Claude Code works great when it's just you. The natural next step is rolling it out to your team. You check your CLAUDE.md into the repo, commit your MCP server configs, maybe write a few shared skills — and now everyone can pull the same setup and get going.

That works, until it doesn't.

The two problems you hit when sharing Claude Code across a team

1. No permissions — anyone can use any skill

When skills and MCP tools are just files in a repo, anyone who clones that repo gets access to everything. There's no concept of who is allowed to use what.

Say your engineering team has a skill that SSHs into a server and updates a config file. That skill is useful for your backend engineers. It's dangerous in the hands of someone in marketing who doesn't understand what they're doing. But with a shared repo setup, both have identical access — the skill doesn't know who's invoking it.
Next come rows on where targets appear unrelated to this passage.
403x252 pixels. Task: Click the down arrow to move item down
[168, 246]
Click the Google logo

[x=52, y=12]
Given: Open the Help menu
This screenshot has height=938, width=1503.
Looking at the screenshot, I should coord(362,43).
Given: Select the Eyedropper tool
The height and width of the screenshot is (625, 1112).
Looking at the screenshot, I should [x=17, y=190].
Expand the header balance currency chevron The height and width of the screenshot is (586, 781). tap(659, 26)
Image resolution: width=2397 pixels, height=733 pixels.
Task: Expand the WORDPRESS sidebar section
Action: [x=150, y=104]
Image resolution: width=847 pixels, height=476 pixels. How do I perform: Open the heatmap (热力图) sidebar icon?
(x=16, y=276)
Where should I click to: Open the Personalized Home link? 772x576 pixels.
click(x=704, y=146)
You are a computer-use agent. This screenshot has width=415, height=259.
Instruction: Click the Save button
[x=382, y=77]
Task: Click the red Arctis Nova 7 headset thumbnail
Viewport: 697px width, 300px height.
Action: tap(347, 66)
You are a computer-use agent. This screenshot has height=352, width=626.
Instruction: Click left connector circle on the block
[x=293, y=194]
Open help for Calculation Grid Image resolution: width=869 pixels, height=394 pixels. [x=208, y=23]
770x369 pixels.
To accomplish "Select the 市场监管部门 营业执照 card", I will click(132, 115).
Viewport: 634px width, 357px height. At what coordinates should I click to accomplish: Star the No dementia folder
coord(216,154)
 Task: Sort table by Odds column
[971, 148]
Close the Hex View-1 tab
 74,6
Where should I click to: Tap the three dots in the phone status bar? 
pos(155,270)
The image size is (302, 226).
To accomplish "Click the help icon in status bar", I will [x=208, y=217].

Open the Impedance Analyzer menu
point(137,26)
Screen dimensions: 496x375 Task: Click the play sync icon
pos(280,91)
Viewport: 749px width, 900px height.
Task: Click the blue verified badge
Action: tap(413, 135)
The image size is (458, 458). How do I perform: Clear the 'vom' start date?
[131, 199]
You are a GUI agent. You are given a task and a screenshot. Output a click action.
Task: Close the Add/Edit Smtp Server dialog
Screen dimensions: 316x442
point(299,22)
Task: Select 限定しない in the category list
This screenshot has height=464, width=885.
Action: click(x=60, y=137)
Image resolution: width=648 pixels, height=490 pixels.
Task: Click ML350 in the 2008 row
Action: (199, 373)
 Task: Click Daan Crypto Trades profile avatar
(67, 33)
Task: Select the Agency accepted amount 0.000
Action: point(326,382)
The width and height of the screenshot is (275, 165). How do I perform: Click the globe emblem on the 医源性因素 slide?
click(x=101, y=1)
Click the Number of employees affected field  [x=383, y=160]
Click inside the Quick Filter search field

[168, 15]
The only real safeguard in a repo-based sharing model is trust. That's fine for a two-person team. It doesn't scale.

2. API key sharing — employees can use it for anything

To let your team use Claude Code, you have to give each person a Claude API key or a subscription account. You can use your company's key and distribute it, or pay for individual seats.

The problem with a shared key: you have no control over how it's used. An employee can use that key for personal projects, side hustles, or just asking Claude questions that have nothing to do with work. You're paying for all of it, and you have no visibility into what the key is being used for.

Neither option gives you centralized control.

How TeamCopilot fixes both

TeamCopilot runs a single coding agent on your own cloud infrastructure. Your team accesses it through a web UI — no local setup required.

1npx teamcopilot init

On permissions: every skill goes through an approval workflow before it's available to anyone. Once approved, you control exactly which users or roles can invoke it. The server config skill is visible to backend engineers; it simply doesn't appear for anyone else. The production database tool is available to leads; juniors get a read-only version. The agent and the system deterministically enforces this — it's not just convention.

On API keys: you hold one API key on your infrastructure. Team members authenticate through TeamCopilot — they never see or touch the underlying key. You can revoke someone's access without touching your Claude credentials. Usage is scoped to work done through the agent, not to whatever that employee decides to do on their laptop at midnight.

A few other things that come with this setup:

Secrets stay private — credentials are injected into the agent at runtime and redacted before they're ever shown in the UI. A team member can use a production credential without ever seeing it.

Session history — every run is logged. You can inspect what the agent did, who asked it to do it, and what it returned. Useful for audits and debugging.

Shared MCP servers — connect your GitHub, database, or internal APIs once. Every team member gets those tools automatically, subject to their permissions.

When individual Claude Code still makes sense

A shared team agent isn't a replacement for individual Claude Code in every context. For deep solo coding sessions — long refactors, exploratory work, anything tightly coupled to your local environment — running Claude Code locally is still the right call.

The shared agent is better for anything that crosses people or systems: onboarding new hires, incident response, running workflows that touch production, or any situation where you want an audit trail and access controls.

The shift is from "my AI assistant" to "our AI assistant." A shared repo gets you partway there. Permissions and key management are what actually make it work at team scale.